→ Data for this task
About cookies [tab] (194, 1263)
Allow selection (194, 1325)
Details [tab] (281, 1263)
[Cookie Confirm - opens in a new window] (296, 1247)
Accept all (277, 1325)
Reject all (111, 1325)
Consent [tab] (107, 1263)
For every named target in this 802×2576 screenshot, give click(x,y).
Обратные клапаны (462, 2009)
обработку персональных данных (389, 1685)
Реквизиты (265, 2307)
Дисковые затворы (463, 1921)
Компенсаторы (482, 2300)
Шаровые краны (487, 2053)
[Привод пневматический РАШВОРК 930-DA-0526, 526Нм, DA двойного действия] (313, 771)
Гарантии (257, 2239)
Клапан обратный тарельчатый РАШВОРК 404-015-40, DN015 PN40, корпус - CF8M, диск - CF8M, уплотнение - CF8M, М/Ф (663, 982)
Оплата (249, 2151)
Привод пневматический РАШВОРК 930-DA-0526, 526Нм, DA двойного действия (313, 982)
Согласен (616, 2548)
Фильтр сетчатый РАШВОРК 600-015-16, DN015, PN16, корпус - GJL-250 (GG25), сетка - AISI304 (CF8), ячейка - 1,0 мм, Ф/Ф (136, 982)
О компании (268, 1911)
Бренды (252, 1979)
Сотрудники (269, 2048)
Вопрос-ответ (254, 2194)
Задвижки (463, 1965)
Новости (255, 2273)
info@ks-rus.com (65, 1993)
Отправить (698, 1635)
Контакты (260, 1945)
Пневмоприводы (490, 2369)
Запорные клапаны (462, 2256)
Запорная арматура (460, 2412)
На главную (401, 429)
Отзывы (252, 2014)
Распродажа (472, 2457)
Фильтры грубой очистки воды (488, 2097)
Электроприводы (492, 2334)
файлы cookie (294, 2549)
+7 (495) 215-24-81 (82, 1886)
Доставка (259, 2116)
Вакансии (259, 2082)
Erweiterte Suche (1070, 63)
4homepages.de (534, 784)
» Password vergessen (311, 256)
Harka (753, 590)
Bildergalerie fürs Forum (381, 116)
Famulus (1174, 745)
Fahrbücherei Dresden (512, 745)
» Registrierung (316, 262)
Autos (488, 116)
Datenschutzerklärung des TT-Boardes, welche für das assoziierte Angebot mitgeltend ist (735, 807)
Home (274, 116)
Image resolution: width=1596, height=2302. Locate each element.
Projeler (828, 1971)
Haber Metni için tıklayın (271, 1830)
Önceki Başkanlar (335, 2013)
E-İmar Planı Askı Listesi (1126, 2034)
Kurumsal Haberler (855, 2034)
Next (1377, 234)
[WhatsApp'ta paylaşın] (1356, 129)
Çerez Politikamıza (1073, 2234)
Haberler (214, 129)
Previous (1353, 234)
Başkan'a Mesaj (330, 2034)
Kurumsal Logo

→ What you are asked to do
Look through the entries above. Copy each line in which the string "действия" occurs.

→ Answer section
[Привод пневматический РАШВОРК 930-DA-0526, 526Нм, DA двойного действия] (313, 771)
Привод пневматический РАШВОРК 930-DA-0526, 526Нм, DA двойного действия (313, 982)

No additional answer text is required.